Verilen talimat A :: Direniş notlarına göre Sedat Yaylacı hangi sendikanın üyesi?
Verilen talimat B :: Direniş notlarında "Çanakkale On Sekiz" ile başlayıp "bir yürüyüş gerçekleştirdiler." ifadesine kadar süren bölümü olduğu gibi yazdır.
Verilen talimat C :: İşçi direnişlerine dair notları kaldığı yerden devam ettir.

Direnişlerden notlar

Bilindiği üzere Ocak ayında, Samsun Gazi Devlet Hastanesi‘nde işten atılan Dev Sağlık-İş Sendikası üyeleri, işe geri alınmaları talebiyle hastane önünde direniş başlatmıştı. İşe dönmek için 176 gündür direnen 2 işçiye, 4 Temmuz günü işten atılan üç işçi daha katıldı. 21 Temmuz günü, DİSK, Türk-İş ve KESK’e bağlı sendikaların ve demokratik kitle örgütlerinin Samsun şube başkanları ve yöneticileri ile birlikte hastane bahçesinde yapacağı basın açıklamasına hastane yönetiminin talimatıyla Özel Güvenlik Birimi (ÖGB) saldırısı gerçekleşti. İşçiler bu saldırıya rağmen alanı terk etmedi ve basın açıklamasını gerçekleştirdiler. 5 taşeron işçinin yürüttüğü direniş, Gazi Devlet Hastanesi bahçesinde devam ediyor.

Çanakkale On Sekiz Mart Üniversitesi‘ndeki taşeron şirkette çalışırken hukuka aykırı bir biçimde işten çıkarılan Sosyal-İş Sendikası üyesi Sedat Yaylacı için bir dayanışma eylemi yapıldı. Sosyal-İş Sendikası Örgütlenme Dairesi Başkanı, “Taşeronlaştırma başta olmak üzere işçi sınıfının içine sokulmuş bütün Truva Atlarını söküp atacağız. Sedat Yaylacı işe geri dönene kadar bu mücadeleyi hep birlikte sürdüreceğiz” dedi. “Taşeron kadrolu el ele, güvenli geleceğe” ve “Sedat Yaylacı derhal işe iade edilsin” yazılı pankartlar açarak bir yürüyüş gerçekleştirdiler.

Sağlanan malzeme ::
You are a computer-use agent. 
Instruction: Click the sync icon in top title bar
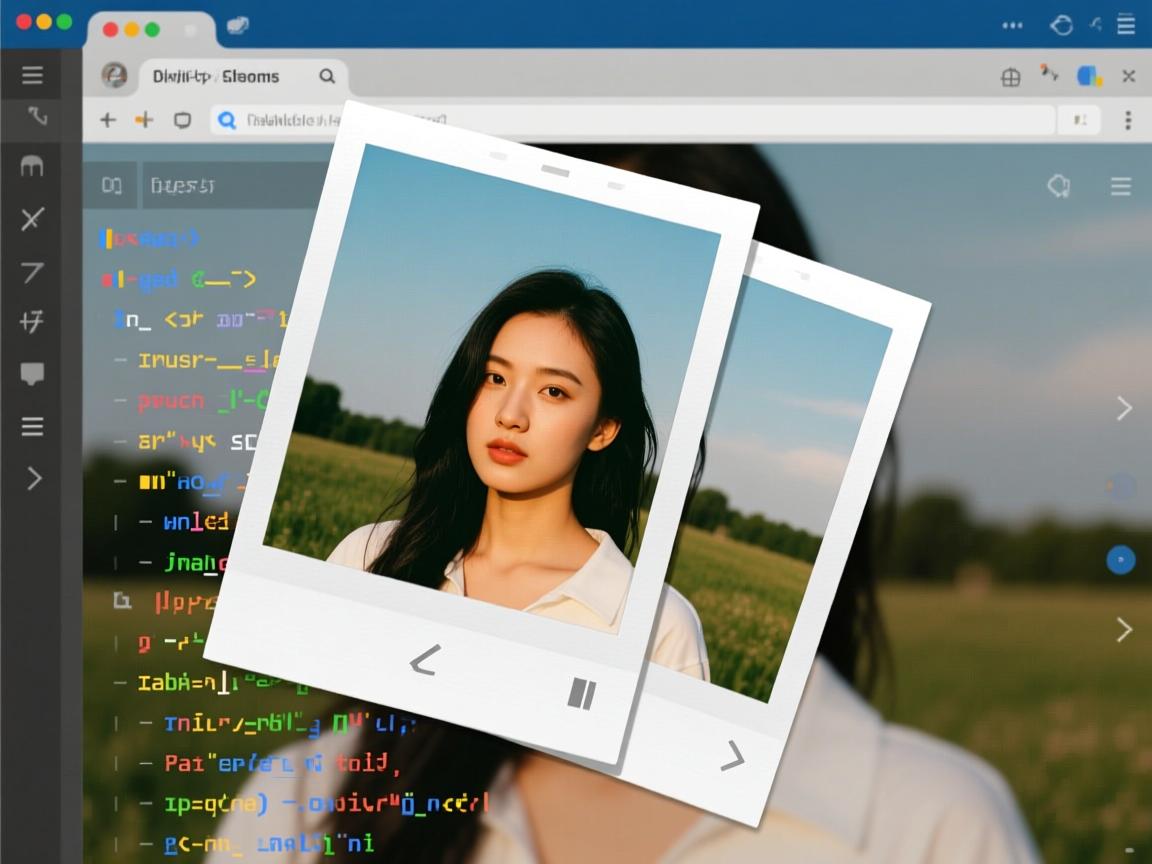pos(1061,25)
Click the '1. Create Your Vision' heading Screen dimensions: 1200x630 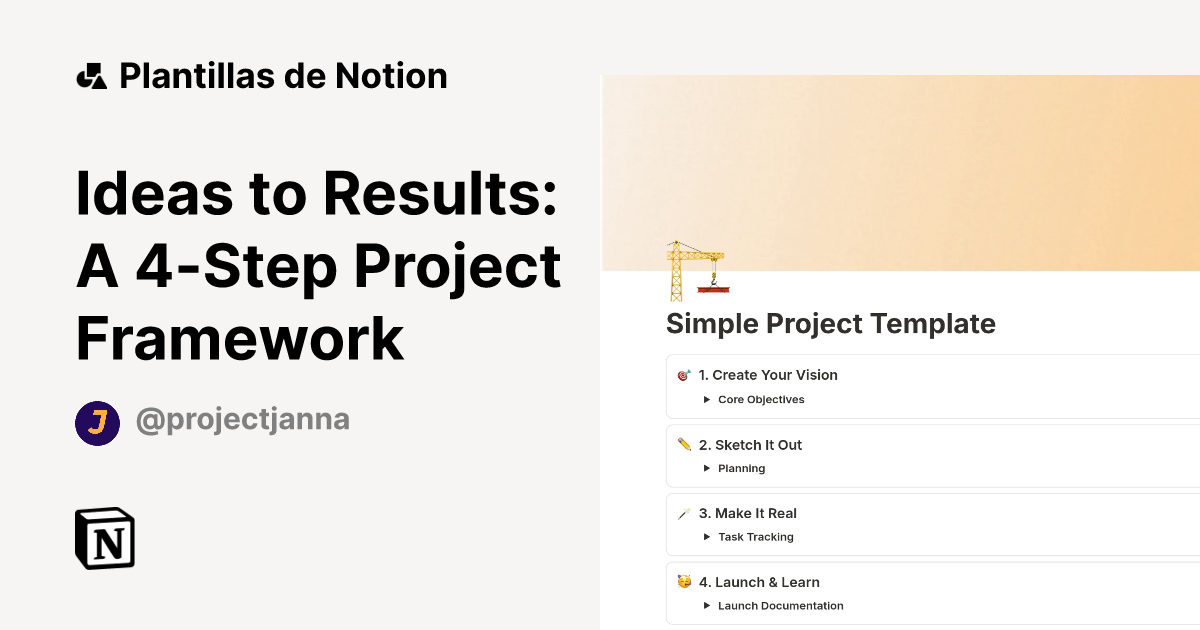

Beklenen çıktı A :: Sosyal-İş Sendikası

Beklenen çıktı B ::
Çanakkale On Sekiz Mart Üniversitesi‘ndeki taşeron şirkette çalışırken hukuka aykırı bir biçimde işten çıkarılan Sosyal-İş Sendikası üyesi Sedat Yaylacı için bir dayanışma eylemi yapıldı. Sosyal-İş Sendikası Örgütlenme Dairesi Başkanı, “Taşeronlaştırma başta olmak üzere işçi sınıfının içine sokulmuş bütün Truva Atlarını söküp atacağız. Sedat Yaylacı işe geri dönene kadar bu mücadeleyi hep birlikte sürdüreceğiz” dedi. “Taşeron kadrolu el ele, güvenli geleceğe” ve “Sedat Yaylacı derhal işe iade edilsin” yazılı pankartlar açarak bir yürüyüş gerçekleştirdiler.

Beklenen çıktı C ::
Uludağ Üniversitesi‘nde Sosyal-İş üyesi yaklaşık 200 işçi, yıllık ücretli izinlerinin tam olarak verilmesini ve üniversite rektörlüğünce kadrolu işçi olduklarını tescil eden mahkeme kararının uygulanmasını istedi. Temmuz ayında rektörlük önünde yapılan eylemde, Uludağ Üniversitesi ile taşeron şirket arasındaki taşeronluk ilişkisinin hukuka aykırı olduğunun tescillendiğini belirtildi, işçilerin kadrolu olduğunu söylendi. Ancak üniversite yönetiminin kararı 3,5 aydır uygulamadığına dikkat çeken Sosyal-İş, “Yaklaşık 680 işçi kâğıt üzerinde hâlâ taşeron şirketin işçisiymiş gibi gözükmektedir” dedi.

Bu direnişler şüphesiz ki neo-liberal saldırıların taşeronlaştırmayı yaygınlaştırması, üniversite çalışanlarının -asistanlar da dahil – güvencesizleştirilmelerine dönük politikaların sonucudur.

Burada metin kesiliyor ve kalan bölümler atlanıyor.